# Machine Learning - Group Assignment 2

- Ankita Kokkera - 06032419
- Aria Wang - 06047688
- Tsamara Esperanti Erwin - 06042275
- Jean-Marc Yao - 06055972
- Amer Mulla - 06027165

In [43]:
import pandas as pd
import numpy as np
from naive_bayes import NaiveBayesForSpam

### 1. Load the data files and list files

In [44]:
training = pd.read_csv("training.txt")
validation = pd.read_csv("validation.txt")
test1 = pd.read_csv("test1.txt")
test2 = pd.read_csv("test2.txt")

with open("censored_list_test1.txt", "r", encoding="utf-8") as f:
    test1_list = f.read().splitlines()

with open("censored_list_test2.txt", "r", encoding="utf-8") as f:
    test2_list = f.read().splitlines()


### 2. Pre-process the SMS messages

In [45]:
for df in [training, validation, test1, test2]:
    df["sms"] = (
        df["sms"]
          .str.lower()
          .str.replace(r"[0-9]", "", regex=True)
          .str.replace(r"[^\w\s]", "", regex=True)
          .str.replace(r"\s+", " ", regex=True)
          .str.strip()
    )

### 3. Review the provided Naïve Bayes code

### 4. Explain the model functions

**`train`**: fits the Naïve Bayes model using the full vocabulary from the training set by estimating the prior probabilities for ham and spam and the word likelihood probabilities for each class. It stores these parameters so that posterior probabilities can be computed later in `predict` for new messages.

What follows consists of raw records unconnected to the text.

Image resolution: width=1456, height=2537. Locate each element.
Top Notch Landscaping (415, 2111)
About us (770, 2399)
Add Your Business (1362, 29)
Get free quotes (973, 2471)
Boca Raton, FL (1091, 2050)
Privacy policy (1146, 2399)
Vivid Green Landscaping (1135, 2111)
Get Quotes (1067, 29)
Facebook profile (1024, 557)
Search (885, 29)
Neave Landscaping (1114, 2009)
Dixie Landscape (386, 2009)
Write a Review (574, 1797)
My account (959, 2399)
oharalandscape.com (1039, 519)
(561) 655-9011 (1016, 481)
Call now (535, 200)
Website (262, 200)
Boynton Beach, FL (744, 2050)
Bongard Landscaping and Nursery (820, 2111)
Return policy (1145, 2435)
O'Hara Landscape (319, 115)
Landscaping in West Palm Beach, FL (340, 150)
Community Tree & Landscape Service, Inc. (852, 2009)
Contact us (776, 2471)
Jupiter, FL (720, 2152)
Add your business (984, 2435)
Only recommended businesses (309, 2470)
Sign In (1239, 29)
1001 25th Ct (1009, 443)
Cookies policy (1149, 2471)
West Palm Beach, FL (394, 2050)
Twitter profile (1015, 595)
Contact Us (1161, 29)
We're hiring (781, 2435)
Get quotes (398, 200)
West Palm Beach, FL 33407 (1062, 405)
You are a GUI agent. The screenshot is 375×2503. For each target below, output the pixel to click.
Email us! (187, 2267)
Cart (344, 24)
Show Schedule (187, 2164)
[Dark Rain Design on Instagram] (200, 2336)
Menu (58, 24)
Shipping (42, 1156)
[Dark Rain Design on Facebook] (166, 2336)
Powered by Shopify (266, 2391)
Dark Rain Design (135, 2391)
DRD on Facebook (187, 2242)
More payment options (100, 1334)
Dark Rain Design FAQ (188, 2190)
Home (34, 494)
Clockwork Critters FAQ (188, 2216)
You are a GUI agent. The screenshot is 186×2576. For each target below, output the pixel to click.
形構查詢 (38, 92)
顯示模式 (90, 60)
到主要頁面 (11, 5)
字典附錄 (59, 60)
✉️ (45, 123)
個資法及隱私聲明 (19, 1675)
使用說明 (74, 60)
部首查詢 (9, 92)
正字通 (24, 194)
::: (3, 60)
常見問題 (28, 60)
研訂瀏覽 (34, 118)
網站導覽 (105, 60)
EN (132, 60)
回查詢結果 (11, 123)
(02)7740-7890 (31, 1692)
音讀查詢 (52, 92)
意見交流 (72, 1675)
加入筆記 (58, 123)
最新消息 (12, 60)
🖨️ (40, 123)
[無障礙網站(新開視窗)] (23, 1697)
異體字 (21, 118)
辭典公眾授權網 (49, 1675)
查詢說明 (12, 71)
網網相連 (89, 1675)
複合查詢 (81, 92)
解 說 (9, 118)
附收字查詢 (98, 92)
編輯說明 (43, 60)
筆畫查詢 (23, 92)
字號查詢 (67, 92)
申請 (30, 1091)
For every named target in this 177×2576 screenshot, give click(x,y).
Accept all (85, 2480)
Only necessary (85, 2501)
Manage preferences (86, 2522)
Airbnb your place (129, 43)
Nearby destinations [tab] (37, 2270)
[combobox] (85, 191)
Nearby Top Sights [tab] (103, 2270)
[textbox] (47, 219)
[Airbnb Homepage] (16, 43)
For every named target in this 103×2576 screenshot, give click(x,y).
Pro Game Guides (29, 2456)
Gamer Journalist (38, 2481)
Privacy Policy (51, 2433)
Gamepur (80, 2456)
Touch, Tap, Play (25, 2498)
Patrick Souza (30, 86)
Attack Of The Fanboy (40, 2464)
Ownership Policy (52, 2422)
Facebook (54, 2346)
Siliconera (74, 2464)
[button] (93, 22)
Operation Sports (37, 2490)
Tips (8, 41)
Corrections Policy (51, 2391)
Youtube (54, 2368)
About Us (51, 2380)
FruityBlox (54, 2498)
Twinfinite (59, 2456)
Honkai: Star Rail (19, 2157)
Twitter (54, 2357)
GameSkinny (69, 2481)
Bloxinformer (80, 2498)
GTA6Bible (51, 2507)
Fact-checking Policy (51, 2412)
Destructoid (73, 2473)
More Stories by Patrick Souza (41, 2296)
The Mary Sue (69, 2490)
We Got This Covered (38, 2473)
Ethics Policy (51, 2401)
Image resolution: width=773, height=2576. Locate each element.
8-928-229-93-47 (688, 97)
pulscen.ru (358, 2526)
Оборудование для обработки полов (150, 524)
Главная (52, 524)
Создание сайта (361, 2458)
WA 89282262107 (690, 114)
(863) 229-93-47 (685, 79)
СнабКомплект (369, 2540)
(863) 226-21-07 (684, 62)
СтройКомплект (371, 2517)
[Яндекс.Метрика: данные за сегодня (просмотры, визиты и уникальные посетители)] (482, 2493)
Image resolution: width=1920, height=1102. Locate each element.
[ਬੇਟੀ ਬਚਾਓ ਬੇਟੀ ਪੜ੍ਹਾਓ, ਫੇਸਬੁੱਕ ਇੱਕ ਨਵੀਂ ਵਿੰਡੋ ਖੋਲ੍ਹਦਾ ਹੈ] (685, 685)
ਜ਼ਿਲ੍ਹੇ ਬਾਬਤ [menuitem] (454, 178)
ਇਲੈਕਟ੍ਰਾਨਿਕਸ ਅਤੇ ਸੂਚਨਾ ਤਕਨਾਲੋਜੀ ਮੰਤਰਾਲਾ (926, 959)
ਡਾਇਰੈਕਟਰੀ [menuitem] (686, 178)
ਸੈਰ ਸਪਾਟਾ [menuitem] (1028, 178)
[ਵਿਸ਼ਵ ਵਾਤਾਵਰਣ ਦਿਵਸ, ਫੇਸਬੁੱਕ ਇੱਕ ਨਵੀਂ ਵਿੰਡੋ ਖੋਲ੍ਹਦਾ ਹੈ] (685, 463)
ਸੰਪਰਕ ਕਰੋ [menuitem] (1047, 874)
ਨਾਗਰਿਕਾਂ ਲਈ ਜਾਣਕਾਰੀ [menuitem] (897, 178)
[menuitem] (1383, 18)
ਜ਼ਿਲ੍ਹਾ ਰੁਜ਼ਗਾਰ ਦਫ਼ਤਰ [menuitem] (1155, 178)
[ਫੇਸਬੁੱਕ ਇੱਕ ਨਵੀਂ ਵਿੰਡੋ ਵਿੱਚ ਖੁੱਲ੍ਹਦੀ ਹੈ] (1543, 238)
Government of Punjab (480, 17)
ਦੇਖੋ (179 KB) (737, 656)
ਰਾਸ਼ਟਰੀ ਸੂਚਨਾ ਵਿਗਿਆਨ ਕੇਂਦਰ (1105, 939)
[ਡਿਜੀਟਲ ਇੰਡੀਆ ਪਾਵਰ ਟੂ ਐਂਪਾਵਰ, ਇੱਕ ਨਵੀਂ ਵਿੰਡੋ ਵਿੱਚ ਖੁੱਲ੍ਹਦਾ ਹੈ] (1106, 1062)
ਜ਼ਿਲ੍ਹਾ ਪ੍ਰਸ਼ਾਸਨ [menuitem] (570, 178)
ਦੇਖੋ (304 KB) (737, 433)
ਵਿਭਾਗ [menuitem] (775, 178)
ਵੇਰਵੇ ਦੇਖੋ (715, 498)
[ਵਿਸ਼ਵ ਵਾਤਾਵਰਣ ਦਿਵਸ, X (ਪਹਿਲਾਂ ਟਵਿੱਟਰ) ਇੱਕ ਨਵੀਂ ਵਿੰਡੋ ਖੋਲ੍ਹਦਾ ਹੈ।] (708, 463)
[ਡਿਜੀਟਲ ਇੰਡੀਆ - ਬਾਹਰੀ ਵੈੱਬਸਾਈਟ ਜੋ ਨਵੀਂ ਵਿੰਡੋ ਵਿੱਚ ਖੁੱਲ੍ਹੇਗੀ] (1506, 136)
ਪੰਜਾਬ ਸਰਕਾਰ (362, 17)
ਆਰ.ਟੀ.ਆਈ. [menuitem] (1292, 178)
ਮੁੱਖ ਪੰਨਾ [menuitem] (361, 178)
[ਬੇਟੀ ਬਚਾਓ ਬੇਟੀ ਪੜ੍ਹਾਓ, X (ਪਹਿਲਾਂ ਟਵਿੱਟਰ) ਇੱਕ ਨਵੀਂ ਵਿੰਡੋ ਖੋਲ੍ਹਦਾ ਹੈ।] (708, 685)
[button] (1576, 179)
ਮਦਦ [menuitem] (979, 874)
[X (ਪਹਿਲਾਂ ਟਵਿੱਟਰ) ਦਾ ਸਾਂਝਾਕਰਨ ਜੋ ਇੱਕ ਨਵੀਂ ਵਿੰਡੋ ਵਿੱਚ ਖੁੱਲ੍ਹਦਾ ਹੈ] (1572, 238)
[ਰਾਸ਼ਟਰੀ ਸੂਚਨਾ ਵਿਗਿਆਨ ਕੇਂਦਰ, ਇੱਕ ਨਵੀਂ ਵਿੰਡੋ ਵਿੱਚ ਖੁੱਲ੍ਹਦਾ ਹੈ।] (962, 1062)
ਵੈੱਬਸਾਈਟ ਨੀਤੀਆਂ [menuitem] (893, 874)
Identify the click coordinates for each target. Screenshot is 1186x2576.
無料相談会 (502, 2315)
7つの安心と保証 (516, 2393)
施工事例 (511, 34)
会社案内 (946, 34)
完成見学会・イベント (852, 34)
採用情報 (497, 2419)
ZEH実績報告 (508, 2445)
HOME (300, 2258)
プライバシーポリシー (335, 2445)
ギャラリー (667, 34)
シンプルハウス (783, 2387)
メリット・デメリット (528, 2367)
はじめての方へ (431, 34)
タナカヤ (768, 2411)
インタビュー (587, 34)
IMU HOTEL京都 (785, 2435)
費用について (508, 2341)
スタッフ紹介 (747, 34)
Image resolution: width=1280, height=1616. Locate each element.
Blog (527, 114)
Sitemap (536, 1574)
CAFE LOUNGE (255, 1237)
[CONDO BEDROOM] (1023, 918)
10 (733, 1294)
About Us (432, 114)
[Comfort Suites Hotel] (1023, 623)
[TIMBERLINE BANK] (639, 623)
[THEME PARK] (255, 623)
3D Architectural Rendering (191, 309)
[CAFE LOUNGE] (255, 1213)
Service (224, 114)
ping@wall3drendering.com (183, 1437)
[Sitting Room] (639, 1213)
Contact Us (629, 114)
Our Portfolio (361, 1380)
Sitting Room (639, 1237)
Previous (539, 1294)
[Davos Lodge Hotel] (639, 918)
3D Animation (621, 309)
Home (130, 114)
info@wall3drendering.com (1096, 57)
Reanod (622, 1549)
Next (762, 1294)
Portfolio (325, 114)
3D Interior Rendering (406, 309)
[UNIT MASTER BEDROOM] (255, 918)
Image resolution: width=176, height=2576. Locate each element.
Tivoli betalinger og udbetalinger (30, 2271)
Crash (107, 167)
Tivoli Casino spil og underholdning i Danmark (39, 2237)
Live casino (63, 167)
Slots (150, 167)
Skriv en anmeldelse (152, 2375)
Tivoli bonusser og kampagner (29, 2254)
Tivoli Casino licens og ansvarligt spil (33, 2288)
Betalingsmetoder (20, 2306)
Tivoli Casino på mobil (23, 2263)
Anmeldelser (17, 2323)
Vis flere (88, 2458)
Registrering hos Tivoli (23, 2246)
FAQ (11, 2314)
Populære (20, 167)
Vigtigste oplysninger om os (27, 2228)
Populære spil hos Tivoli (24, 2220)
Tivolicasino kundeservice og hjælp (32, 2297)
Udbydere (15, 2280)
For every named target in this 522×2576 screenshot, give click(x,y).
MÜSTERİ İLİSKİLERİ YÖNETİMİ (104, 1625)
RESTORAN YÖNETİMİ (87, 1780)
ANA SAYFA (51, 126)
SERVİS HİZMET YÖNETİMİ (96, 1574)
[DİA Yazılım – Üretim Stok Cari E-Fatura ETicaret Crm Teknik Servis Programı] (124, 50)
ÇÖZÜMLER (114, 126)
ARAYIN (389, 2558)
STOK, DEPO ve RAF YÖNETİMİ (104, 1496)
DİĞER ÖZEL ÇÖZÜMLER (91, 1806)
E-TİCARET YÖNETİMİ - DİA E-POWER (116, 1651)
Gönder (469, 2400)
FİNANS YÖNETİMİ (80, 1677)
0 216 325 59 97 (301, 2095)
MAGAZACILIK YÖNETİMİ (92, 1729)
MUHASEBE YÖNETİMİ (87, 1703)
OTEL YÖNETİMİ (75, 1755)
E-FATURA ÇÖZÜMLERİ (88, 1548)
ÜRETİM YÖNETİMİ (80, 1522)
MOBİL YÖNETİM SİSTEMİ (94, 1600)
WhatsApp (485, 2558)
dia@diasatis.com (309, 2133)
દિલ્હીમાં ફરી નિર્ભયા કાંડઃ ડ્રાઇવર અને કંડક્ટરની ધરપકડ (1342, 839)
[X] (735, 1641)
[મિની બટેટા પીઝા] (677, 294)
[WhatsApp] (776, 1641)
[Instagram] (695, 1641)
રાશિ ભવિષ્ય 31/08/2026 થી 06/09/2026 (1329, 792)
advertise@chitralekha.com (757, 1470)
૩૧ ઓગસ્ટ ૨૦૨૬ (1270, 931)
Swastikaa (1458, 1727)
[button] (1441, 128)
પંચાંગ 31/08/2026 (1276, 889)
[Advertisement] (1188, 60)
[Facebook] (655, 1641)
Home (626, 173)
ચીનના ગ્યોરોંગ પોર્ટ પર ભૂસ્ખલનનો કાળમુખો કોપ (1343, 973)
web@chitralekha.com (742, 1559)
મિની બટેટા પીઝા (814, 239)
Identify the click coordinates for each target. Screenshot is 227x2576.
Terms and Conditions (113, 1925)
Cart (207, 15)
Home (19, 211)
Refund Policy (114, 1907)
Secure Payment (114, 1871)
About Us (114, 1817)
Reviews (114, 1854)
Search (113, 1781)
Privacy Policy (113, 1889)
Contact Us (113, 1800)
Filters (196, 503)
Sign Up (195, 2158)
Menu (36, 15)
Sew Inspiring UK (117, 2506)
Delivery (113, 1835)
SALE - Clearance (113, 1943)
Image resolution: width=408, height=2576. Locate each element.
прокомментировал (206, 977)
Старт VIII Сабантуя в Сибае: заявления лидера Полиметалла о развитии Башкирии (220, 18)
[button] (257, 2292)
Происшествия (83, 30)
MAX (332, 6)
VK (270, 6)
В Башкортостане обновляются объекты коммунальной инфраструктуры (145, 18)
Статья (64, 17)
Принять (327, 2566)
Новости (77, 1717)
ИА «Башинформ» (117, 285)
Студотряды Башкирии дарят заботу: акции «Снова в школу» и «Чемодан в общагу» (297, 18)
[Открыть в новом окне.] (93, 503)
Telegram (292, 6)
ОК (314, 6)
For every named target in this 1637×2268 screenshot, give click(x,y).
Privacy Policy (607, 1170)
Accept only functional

**`train2`**: fits a Naïve Bayes model by estimating the prior probabilities and word likelihood probabilities, but it applies feature selection by retaining only words that are at least 20 times more likely to appear in spam than in ham. It stores these filtered parameters so that posterior probabilities can be computed later in `predict` using a reduced set of spam indicative words.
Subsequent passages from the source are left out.